Grit and Grace

Can a teenage girl in a home-sewn costume change the face of ice skating?

50 years ago Peggy Fleming did, when she took home the Gold Medal at the 1968 Olympics in Switzerland.

Today, figure skating is the marquee event of the Winter Olympics, arguably the most glamorous of sports. But the woman who ushered it in had more in common with Tonya Harding than Nancy Kerrigan.

Lionized for her beauty, grace and glamour, Peggy Fleming came from a working-class background. Her dad was a newspaper press operator, and they moved around the country several times. One summer they found themselves homeless and had to make their home at a campground.

Peggy was nine years old when she first stepped on the ice. Her talent was quickly apparent, but nurturing it took sacrifice. Her father drove her to the daily pre-dawn practices and drove the Zamboni at the rink. Her mother sewed her skating costumes and made coaching decisions, moving the family to a new state to place her daughter with the best coaches. When Peggy was 12, her coach and the entire US Skating team were killed in a plane crash en route to the World Championships. In the aftermath of the crash a scholarship fund was set up to support skaters in financial need, of whom Peggy Fleming was one.

Three years later Peggy made it to the Olympics with a new coach and finished 6th. She was 15, but savvy enough to know who and what she wanted to be, saying the experience gave her perspective of her own skating. “I thought, ‘Well, I want to do something different,’ and so I went back and started trying to find my style and to find myself,” she said.

The style she created was visually appealing and her timing was perfect, as the 1968 Olympics were the first games broadcast in color. Her mother also took advantage of the new color technology—she designed the chartreuse green dress Peggy skated in to call to mind the chartreuse liqueur made by local monks in hopes that the French and Swiss would connect with it and applaud her daughter.

Whether they did or not, she made the color iconic and glamorous. During the games, a bad flu broke out in the Olympic village, and Peggy moved in with her mother—who was staying at an unglamorous hotel near the train station. From those digs, she won America’s only gold medal at the 1968 games.

Peggy Fleming stood on the podium many times—in addition to the Olympic wins, she was three-time consecutive World Championship champion from 1966-68 and five-time consecutive U.S. National champion from 1964-68. A kid from the working class, she never stopped working. She turned pro after the 1968 Olympics, skated in Russia during the Cold War, skated at the White House, skated at the unveiling of the restored Statue of Liberty.

THE TASK: Print the passage from the Peggy Fleming article word for word, starting at "Peggy Fleming stood" up to and including "Statue of Liberty.". The lines that come next are taken from an unrelated source.

PROVIDED DATA:
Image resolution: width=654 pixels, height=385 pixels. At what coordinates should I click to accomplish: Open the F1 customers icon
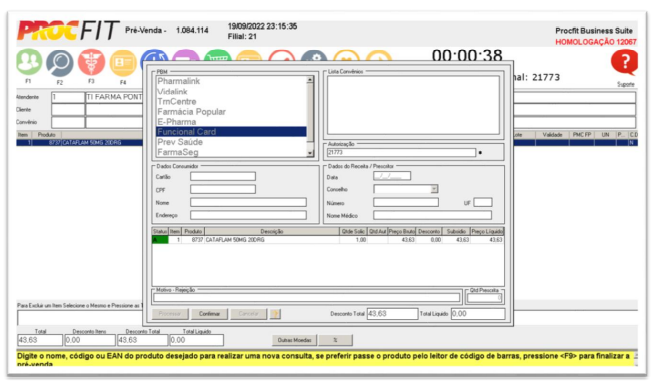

REPLY TO THE EXERCISE:
Peggy Fleming stood on the podium many times—in addition to the Olympic wins, she was three-time consecutive World Championship champion from 1966-68 and five-time consecutive U.S. National champion from 1964-68. A kid from the working class, she never stopped working. She turned pro after the 1968 Olympics, skated in Russia during the Cold War, skated at the White House, skated at the unveiling of the restored Statue of Liberty.